■ **Metin**
════
Serap ÖNER, Ceyhan Emniyet Müdürlüğüne başvurarak suç bildiriminde bulunmuş ve 6284 Sayılı Kanun hükümleri uyarınca ikameti olan babasının evindeki adresi için Ali ÖNER hakkında uzaklaştırma kararı almıştır. Önleyici tedbir kararı olan 60 gün uzaklaştırma ve iki çocuğun velayetinin üç ay süreyle anneye verilmesi kararı süresi içerisinde de 29.09.2020 tarihinde eşi tarafından bıçaklanarak öldürülmüştür.

Serap için ölüm geliyorum demiştir ama Serap’ı korumakla görevli kamu görevlileri ısrarla bu durumu görmek istememiştir. Olayın niteliğine uygun değil de her olay için ezbere uygulanan koruma ve önleme tedbirleri ile geçiştirme anlayışı Serap’ın yaşam hakkını elinden almıştır.
════
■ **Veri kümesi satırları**

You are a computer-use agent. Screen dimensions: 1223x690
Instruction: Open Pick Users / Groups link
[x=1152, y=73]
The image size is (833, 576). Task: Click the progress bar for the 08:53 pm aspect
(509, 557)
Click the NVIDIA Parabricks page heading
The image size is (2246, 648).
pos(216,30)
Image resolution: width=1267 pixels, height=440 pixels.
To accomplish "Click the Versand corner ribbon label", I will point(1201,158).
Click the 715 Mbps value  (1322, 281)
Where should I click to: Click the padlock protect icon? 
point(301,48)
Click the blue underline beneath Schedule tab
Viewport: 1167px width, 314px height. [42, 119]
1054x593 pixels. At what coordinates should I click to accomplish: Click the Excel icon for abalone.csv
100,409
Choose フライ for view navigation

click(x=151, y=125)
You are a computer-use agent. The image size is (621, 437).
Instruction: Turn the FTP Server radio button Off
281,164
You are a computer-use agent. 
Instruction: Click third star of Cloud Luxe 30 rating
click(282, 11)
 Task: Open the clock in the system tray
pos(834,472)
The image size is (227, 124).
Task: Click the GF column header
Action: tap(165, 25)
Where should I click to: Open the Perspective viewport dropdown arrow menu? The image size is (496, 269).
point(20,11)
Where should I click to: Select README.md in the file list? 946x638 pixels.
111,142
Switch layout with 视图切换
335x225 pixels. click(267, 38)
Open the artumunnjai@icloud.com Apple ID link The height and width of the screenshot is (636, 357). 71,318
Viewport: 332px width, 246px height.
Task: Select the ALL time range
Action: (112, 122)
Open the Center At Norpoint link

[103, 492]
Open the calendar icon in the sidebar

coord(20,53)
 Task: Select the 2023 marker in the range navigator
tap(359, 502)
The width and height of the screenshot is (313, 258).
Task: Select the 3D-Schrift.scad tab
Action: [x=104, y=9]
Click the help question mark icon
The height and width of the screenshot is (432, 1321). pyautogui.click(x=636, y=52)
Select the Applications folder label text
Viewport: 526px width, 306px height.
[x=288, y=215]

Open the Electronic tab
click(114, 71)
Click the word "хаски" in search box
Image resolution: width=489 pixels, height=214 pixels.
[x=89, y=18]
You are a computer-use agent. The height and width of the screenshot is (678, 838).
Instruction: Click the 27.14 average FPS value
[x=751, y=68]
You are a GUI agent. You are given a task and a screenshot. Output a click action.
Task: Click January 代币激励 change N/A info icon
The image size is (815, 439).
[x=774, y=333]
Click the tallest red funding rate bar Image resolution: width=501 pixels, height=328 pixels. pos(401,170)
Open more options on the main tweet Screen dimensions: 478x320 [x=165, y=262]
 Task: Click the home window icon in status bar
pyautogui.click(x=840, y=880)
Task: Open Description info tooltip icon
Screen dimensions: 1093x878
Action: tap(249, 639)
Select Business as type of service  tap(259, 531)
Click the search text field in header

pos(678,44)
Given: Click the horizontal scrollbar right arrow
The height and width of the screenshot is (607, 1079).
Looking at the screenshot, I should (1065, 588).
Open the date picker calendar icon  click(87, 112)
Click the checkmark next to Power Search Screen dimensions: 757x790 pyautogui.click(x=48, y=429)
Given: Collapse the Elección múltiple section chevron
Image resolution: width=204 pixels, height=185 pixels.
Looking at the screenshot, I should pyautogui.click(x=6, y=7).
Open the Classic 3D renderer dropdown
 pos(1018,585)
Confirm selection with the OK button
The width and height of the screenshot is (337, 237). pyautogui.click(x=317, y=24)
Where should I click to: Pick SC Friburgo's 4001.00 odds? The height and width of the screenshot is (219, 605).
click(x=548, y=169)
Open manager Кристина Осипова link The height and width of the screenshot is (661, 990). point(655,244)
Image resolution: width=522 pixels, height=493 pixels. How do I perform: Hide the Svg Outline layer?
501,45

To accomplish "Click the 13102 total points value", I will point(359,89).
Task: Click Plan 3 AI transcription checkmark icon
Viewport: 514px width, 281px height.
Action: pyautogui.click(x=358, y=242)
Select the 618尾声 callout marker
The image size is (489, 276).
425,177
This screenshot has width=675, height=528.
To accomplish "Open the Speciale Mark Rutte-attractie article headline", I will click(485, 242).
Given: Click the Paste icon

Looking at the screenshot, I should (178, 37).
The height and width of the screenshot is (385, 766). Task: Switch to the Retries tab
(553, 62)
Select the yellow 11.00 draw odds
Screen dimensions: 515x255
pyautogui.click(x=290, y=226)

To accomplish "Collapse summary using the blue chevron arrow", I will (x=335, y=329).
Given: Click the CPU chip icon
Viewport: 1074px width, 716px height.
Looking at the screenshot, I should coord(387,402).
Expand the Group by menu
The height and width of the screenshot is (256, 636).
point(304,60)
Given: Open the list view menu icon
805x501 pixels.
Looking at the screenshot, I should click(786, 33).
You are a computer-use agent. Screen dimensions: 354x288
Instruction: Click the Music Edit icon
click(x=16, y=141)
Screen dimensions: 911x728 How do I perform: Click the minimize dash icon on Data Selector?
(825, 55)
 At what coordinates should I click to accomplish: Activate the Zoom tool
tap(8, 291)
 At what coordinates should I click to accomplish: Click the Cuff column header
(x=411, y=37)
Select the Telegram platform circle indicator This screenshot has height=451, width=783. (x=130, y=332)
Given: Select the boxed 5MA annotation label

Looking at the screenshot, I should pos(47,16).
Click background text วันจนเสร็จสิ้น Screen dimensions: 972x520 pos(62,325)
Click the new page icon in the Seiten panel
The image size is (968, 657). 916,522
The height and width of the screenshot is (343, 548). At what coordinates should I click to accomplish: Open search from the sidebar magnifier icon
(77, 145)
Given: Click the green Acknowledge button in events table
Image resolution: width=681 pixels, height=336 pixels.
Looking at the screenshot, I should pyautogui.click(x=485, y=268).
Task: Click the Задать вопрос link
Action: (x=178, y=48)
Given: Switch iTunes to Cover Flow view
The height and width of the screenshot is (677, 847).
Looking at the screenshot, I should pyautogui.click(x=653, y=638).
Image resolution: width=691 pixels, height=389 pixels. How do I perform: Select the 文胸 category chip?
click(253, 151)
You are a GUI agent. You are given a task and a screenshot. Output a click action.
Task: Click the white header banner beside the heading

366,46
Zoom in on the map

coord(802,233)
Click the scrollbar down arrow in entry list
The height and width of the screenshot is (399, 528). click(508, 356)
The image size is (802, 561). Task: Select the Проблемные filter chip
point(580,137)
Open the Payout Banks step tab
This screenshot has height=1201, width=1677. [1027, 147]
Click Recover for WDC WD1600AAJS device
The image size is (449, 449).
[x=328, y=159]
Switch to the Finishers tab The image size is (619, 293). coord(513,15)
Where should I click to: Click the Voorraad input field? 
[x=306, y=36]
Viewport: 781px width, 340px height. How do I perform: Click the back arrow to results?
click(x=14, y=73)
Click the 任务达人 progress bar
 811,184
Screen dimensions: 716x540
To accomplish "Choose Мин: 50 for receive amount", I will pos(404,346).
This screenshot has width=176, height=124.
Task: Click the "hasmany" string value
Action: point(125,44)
════
■ **Yapılacak iş**
Serap Öner'in öldürülmesini anlatan metinde "Serap ÖNER, Ceyhan" sözcüklerinden "tarafından bıçaklanarak öldürülmüştür." sözcüklerine kadar olan her şeyi, "uzaklaştırma" yerine "koruma" koyarak yeniden yazın.

■ **Görevin çözümü**
Serap ÖNER, Ceyhan Emniyet Müdürlüğüne başvurarak suç bildiriminde bulunmuş ve 6284 Sayılı Kanun hükümleri uyarınca ikameti olan babasının evindeki adresi için Ali ÖNER hakkında koruma kararı almıştır. Önleyici tedbir kararı olan 60 gün koruma ve iki çocuğun velayetinin üç ay süreyle anneye verilmesi kararı süresi içerisinde de 29.09.2020 tarihinde eşi tarafından bıçaklanarak öldürülmüştür.